#### [What to do]
Read the records below. Copy each line where the string "agent" occurs.

#### [Task input]
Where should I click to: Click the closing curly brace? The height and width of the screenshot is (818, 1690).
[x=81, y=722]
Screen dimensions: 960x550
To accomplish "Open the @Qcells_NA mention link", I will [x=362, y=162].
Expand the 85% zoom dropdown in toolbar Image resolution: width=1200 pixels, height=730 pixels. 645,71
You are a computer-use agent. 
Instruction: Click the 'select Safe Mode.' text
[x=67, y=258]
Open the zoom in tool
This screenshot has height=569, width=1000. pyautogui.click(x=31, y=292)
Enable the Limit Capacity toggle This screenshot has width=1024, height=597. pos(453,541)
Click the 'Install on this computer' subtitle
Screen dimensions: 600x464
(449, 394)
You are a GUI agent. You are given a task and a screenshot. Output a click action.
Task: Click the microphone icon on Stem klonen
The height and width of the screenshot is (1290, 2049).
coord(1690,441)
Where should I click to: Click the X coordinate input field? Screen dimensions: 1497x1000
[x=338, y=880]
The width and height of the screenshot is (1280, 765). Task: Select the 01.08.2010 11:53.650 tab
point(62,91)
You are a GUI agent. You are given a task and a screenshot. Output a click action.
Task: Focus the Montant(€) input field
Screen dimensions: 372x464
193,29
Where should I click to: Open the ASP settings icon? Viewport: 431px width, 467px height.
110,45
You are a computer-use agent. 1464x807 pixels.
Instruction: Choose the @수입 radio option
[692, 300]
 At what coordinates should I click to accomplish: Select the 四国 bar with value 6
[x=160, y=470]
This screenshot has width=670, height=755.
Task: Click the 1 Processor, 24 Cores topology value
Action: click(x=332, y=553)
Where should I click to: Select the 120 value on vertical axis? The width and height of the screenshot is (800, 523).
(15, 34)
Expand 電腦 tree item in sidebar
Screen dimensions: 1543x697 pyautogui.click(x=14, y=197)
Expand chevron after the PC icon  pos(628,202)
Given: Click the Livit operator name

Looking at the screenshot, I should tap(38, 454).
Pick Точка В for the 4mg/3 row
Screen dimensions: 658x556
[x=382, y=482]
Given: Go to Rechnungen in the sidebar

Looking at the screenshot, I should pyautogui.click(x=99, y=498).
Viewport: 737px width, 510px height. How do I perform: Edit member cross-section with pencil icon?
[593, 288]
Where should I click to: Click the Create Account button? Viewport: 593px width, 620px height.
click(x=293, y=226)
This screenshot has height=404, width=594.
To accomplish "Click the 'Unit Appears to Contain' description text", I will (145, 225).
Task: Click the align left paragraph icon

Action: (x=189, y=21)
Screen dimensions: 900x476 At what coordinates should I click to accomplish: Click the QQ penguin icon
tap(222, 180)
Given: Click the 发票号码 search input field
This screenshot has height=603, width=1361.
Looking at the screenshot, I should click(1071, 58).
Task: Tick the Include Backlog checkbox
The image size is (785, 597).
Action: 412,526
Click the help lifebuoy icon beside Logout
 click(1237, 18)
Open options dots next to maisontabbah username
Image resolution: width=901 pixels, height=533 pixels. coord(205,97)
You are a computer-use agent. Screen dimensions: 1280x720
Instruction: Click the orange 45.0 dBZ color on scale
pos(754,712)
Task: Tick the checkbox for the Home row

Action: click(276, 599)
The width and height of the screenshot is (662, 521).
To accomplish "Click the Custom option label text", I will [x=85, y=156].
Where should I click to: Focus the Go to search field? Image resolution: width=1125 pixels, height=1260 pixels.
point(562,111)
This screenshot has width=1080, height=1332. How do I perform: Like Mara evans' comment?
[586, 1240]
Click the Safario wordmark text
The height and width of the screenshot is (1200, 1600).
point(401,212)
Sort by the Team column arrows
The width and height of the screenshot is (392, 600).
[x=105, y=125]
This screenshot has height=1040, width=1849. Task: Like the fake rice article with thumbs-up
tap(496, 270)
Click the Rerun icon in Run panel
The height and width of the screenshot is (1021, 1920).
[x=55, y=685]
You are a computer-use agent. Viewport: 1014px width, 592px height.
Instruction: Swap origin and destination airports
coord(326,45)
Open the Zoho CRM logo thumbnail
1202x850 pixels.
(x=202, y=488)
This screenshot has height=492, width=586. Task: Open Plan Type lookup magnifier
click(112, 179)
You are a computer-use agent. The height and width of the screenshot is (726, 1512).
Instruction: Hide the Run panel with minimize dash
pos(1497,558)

#### [Exercise result]
You are a computer-use agent. 
You are a GUI agent. You are given a task and a screenshot. Output a click action.
You are a GUI agent. You are given a task and a screenshot. Output a click action.
You are a computer-use agent. 1464x807 pixels.
You are a computer-use agent. Screen dimensions: 1280x720
You are a computer-use agent. Viewport: 1014px width, 592px height.
You are a computer-use agent. The height and width of the screenshot is (726, 1512).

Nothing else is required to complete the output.